GPT Review — G8A Readiness Design v0.3
GPT Review — G8A Readiness Design v0.3
Date: 2026-04-28
Verdict
PASS with one wording patch.
G8A v0.3 correctly revises the design from the legacy Directus Role→Permission model to the Directus 11 Role→Access→Policy→Permission model.
Findings
- Directus 11.5.1 policy model is correctly represented.
- Roles are correctly described as identity/group labels, not permission containers.
- Permissions correctly bind to policy IDs, not role IDs.
tac-agent-policyAPI-only default is correct.tac-admin-policyapp_access=DECISION PENDINGis correct and prevents premature UI access assumption.- OPS proxy and legacy Public roles are correctly marked as non-blocking observations.
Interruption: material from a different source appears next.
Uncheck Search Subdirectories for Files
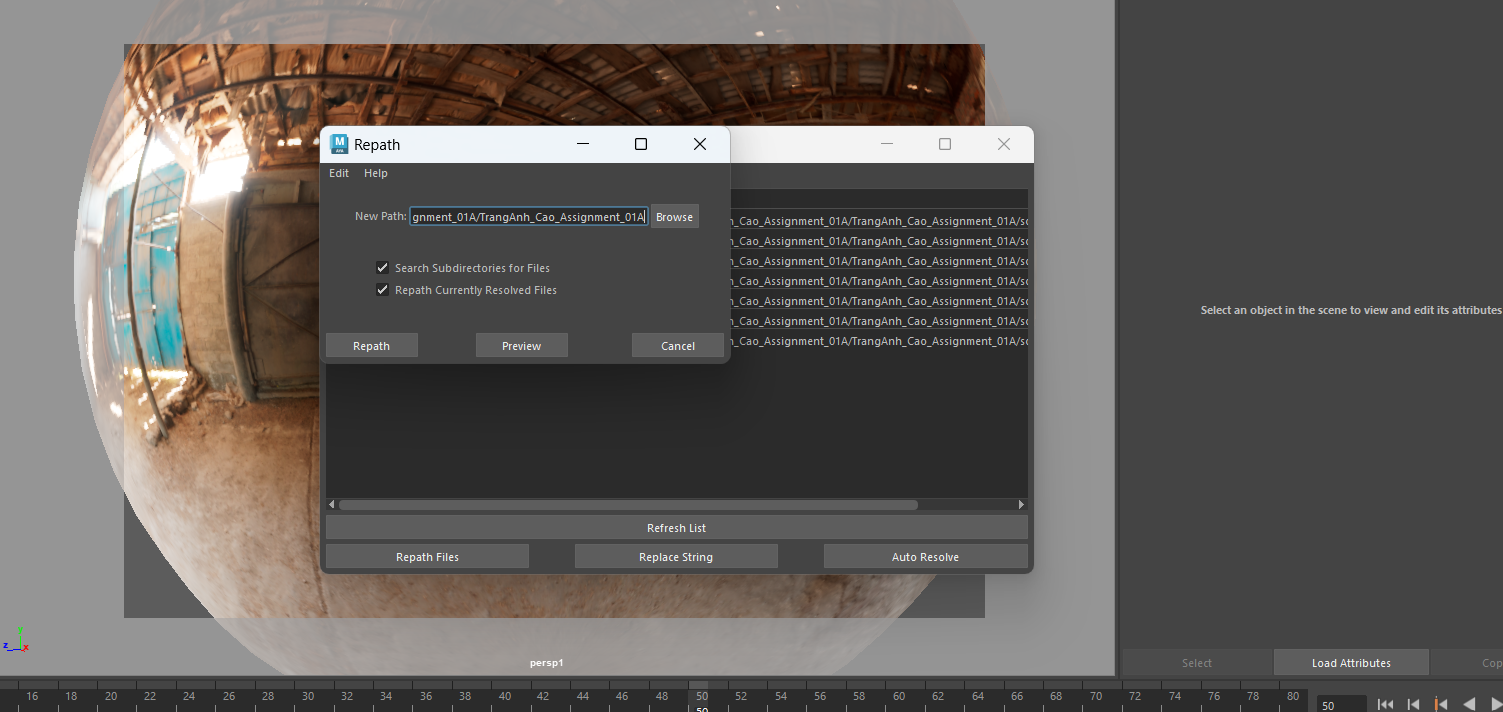Viewport: 1503px width, 712px height. click(x=382, y=268)
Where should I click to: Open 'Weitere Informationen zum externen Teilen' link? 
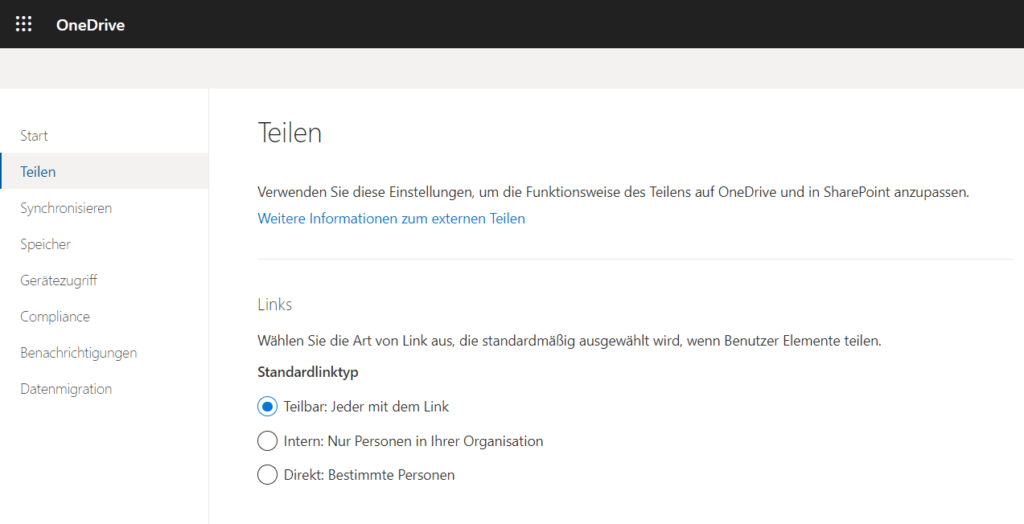[391, 218]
- G8B remains gated and no mutation is authorized by G8A.
Required wording patch
The footer/sequence currently says or implies:
GPT review → G8B execution → G11
Patch to:
GPT review → Production DDL/Collection gates → G8B execution gate → G11
Also add explicit note:
G8A v0.3 is not authorization to execute G8B. G8B depends on production
tac_*tables, Directus collections, and DOT-TAC-ROLE-ENSURE implementation/update for Directus 11 policy model.
Governance check
| Rule | Result | Finding |
|---|---|---|
| Hiến pháp / Zero Trust | PASS with wording patch | Design corrected based on probe evidence. |
| Đ32 | PASS | G8B remains gated. |
| Đ33 | PASS | No DB/Directus mutation authorized. |
| Đ35 | PASS | DOT-TAC-ROLE-ENSURE needs D11 update before execution. |
| Đ24 | PASS | No label/entity-label mutation. |
Direction
Opus should patch the wording above, then prepare the next Production DDL/Collection Gate Design or DOT-TAC-ROLE-ENSURE D11 update design as doc-only work. Do not execute G8B, create roles, policies, permissions, collections, tokens, or start G11/P9.